If you look at the campaign contributions, which I happened to do yesterday for another purpose, the financial markets are the number one campaign contributors in the U.S. system now. We have a corrupt politics to the core, I’m afraid to say, and . . . both parties are up to their necks in this. This has nothing to do with Democrats or Republicans. It really doesn’t have anything to do with right wing or left wing, by the way. The corruption is, as far as I can see, everywhere. . .
So, who is Jeffrey Sachs?
Jeffrey Sachs is a complicated person. I’ve written about him before on Occasional Planet. As mentioned previously, he is an economist and a professor at Columbia University. In addition, he’s Special Advisor to United Nations Secretary-General Ban Ki-Moon, and the founder and co-President of the Millennium Promise Alliance, a nonprofit organization dedicated to ending extreme poverty and hunger. He has had some good ideas about how to jumpstart the economy and he supported the Peoples Budget put forward by the Congressional Progressive Caucus in 2011.

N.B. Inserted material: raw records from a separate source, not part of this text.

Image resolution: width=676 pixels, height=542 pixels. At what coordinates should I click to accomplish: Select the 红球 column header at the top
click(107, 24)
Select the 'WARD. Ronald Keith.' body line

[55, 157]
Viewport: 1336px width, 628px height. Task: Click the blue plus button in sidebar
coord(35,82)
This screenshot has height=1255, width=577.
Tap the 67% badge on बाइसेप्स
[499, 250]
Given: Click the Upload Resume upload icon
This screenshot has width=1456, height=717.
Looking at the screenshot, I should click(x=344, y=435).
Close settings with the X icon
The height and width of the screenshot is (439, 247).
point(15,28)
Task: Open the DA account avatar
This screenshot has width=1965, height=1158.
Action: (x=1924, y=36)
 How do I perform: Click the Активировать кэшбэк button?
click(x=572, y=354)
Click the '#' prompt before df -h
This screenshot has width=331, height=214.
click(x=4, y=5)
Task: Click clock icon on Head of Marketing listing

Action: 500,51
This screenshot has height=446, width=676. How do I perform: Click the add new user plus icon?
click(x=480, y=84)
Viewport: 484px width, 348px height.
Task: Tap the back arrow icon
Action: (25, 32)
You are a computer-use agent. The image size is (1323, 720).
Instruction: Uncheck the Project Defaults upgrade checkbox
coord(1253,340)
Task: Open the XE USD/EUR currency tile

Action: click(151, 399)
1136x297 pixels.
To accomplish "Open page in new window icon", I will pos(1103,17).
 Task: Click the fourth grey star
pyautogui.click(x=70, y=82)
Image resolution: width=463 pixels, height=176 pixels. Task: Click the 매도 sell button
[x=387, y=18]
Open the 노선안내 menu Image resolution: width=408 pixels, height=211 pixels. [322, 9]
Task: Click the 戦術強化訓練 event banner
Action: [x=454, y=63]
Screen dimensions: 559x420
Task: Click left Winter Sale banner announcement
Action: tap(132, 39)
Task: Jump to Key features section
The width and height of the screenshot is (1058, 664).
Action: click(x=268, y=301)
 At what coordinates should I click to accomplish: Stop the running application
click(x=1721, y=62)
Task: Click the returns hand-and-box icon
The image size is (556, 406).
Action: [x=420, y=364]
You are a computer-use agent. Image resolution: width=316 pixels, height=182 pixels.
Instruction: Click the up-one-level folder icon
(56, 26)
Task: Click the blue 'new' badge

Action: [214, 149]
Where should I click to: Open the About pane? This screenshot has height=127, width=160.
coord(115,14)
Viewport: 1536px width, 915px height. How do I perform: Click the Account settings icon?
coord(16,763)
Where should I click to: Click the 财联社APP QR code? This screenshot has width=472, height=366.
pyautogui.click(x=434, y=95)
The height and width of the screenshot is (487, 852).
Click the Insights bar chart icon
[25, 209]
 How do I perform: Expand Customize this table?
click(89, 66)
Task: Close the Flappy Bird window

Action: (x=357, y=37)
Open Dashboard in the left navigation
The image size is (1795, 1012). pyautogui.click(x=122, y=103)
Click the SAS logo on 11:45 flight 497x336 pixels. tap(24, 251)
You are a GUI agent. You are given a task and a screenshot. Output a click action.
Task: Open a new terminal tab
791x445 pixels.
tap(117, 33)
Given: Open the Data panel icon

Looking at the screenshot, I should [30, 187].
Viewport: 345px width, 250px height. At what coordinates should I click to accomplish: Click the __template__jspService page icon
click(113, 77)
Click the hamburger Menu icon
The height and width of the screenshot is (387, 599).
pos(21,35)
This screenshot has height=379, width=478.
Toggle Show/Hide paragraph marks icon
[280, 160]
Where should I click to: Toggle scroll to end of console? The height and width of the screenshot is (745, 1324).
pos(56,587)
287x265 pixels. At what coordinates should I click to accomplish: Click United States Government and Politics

But in his past, in his role as an economic advisor to countries emerging from communism, his neoliberal economic ideas created tremendous suffering. He is best known for promoting the use of “shock therapy” (rapid privatization) in emerging economies in the early 90s. To make a long story short, a lot of his policy ideas in the past twenty years have produced unimaginable disaster for millions of people around the world.
In his role as advisor to the collapsing Soviet Union, critics Nancy Holmstrom and Richard Smith point out that Sachs “supposed the transition to capitalism would be a natural, virtually automatic economic process: start by abandoning state planning, free up prices, promote private competition with state-owned industry, and sell off state industry as fast as possible . . .”.
What happened, of course, was the GDP and personal incomes were halved, the suicide rate doubled, unemployment skyrocketed and in the wake of this disaster, Russian Gangster Capitalism took root and flourished.
Western economic experts, who were the architects of the former communist countries’ transition to market economies, have expressed shock and disappointment at the extent of corruption, criminality, and social collapse that have accompanied the market reforms they prescribed. As one U.S. Treasury official complained, “We had a belief that the first generation of Russian capitalists would be nice guys, but they are ruthless motherfuckers.”
We will argue here that the reason Western economists were surprised by these outcomes is because they relied on a historical-fantasy-world, neoliberal model of capitalism.
Jeffrey Sachs, was one of those Western economists living in a neoliberal capitalist fantasy world. Just for the record, right now, we have Democratic, neoliberal, “centrist,” elites trying to kill the New Deal. If his recent talk at the Fed is any indication, Sachs seems to have awakened from his past. What he describes, in his recent blistering comments at the Philadelphia Federal Reserve, is the presence, in the U.S., of the equivalent of Russian gangster capitalists—criminals in the Wall Street financial sector—who have bought almost every politician in Washington, and who continue to be invited to dine in the White House by a fawning, complicit President. Sachs was not speaking in generalities; he names names.
According to this beltway insider, the biggest danger to our democracy is not a “gridlocked Washington,” or a dysfunctional Republican party, but the current control of our political process by a dangerous predator class.